▶ **GIVEN TEXT**
[Start of Attachment]

Thousands of opioid-related deaths were unrecorded in England and Wales data

Oct 17, 2025

According to a recent article published by BBC News, over 13,000 heroin and opioid deaths have been excluded from the official statistics in England and Wales, raising concerns about the impact on the government’s approach to reducing addiction-related harms. A study conducted by King’s College London for BBC News revealed that there were 39,232 opioid-related deaths in the UK between 2011 and 2022, which is over 50% higher than official figures reported. The discrepancy, blamed on gaps in government data access, has prompted ministers to work with coroners to improve reporting, with critics warning that flawed statistics may have cost lives.

Opioid deaths per million people in England and Wales have nearly doubled since 2012, and this new study suggests the crisis is even larger than previously thought. Using coroners’ reports, the researchers from King’s College London’s National Programme on Substance Use Mortality were able to produce a more accurate estimate of opioid-related fatalities. It was revealed that the drug health data recorded by the Office for National Statistics (ONS), the UK’s largest independent producer of official statistics, often undercounts opioids because coroners don’t always list specific substances on death certificates, even though they appear in post-mortem or toxicology reports that the ONS cannot access. According to the BBC News analysis, while overall drug death figures remain accurate, policy decisions are usually shaped by the more detailed but flawed statistics.

[End of Attachment]

▶ **DATA FOR ANALYSIS**
[Start of Attachment]

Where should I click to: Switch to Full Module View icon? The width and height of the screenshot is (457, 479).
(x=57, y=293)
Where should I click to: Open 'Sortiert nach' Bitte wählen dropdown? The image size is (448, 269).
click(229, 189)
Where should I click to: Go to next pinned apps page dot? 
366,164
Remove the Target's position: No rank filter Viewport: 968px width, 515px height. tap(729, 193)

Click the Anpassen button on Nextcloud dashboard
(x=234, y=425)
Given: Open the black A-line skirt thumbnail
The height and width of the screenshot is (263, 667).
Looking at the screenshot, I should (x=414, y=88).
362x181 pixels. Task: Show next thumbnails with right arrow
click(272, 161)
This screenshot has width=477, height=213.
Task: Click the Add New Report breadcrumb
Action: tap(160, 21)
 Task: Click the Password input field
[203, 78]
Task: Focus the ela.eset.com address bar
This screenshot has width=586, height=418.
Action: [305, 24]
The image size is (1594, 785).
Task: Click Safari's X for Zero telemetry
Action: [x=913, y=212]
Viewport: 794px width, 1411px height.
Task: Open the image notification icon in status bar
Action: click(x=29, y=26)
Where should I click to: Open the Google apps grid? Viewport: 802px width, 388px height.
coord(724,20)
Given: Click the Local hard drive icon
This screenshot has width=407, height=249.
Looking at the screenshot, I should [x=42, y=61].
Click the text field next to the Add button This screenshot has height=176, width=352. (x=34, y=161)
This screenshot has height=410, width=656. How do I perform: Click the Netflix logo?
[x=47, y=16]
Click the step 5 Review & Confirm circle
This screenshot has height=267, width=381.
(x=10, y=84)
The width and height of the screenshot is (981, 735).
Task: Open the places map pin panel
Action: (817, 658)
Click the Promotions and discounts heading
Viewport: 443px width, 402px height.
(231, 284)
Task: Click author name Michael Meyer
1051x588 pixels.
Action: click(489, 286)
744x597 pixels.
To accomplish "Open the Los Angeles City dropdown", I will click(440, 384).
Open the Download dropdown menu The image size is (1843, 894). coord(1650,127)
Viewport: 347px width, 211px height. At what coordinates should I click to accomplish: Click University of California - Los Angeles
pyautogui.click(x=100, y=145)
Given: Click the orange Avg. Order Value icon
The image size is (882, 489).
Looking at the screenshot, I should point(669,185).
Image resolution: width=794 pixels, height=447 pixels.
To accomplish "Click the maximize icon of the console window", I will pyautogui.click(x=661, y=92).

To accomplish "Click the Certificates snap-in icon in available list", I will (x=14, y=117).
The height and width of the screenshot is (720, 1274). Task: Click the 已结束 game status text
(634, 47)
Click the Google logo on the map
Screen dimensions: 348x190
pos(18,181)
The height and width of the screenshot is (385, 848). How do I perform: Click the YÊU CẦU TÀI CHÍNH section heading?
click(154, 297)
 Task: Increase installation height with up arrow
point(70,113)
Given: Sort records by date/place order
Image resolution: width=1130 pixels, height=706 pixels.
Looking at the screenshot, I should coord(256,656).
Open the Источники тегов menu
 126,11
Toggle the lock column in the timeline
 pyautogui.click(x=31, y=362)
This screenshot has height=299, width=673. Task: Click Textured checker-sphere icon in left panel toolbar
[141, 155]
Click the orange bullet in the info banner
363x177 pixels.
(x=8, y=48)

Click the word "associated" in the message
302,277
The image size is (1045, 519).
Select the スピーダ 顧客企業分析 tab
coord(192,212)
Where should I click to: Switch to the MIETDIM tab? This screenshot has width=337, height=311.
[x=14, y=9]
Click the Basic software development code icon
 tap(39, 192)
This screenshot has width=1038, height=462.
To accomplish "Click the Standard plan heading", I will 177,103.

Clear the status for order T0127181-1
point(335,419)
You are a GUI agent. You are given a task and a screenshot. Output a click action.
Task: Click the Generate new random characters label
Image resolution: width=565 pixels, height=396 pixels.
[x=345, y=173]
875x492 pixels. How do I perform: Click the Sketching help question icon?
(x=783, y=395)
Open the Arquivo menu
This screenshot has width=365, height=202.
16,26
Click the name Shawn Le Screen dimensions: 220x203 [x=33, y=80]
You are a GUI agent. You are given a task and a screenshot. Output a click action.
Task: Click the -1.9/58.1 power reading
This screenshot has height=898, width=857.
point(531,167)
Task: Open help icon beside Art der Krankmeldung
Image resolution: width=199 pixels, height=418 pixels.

[End of Attachment]

▶ **WHAT YOU NEED TO DO**
a) Answer these from the article on unrecorded opioid deaths, one line each:
(i) How many opioid-related deaths in the UK between 2011 and 2022 did the King's College London study find?
(ii) Since what year have opioid deaths per million people in England and Wales nearly doubled?
(iii) Why does the ONS data often undercount opioids?
b) Please carry on the article on unrecorded opioid deaths from its final sentence.
These records come from a separate source.

▶ **RESPONSES FOR EACH TASK**
a)
(i) 39,232.
(ii) 2012.
(iii) Coroners don't always list specific substances on death certificates, even though the substances appear in post-mortem or toxicology reports that the ONS cannot access.

b)
In his interview with BBC Radio, Sir Philip Rutnam, who held the post of the most senior civil servant at the Home Office between 2017 and 2020, said “quite possible” that fewer people would have died, if the government’s drug policies had been based on accurate statistics. “It really does matter, first of all the level of attention given to these issues, but then specifically it will affect decisions on how much funding to put into health-related programmes, treatment programmes, or into different bits of the criminal justice system,” he said.

The research study was published in the International Journal of Drug Policy and focused specifically on opioid deaths; however, health experts have raised concerns about similar undercounts existing for other drugs. Moreover, other research work by King’s College London has found that 2,482 cocaine-related deaths have also been missed off ONS statistics over the last 10 years.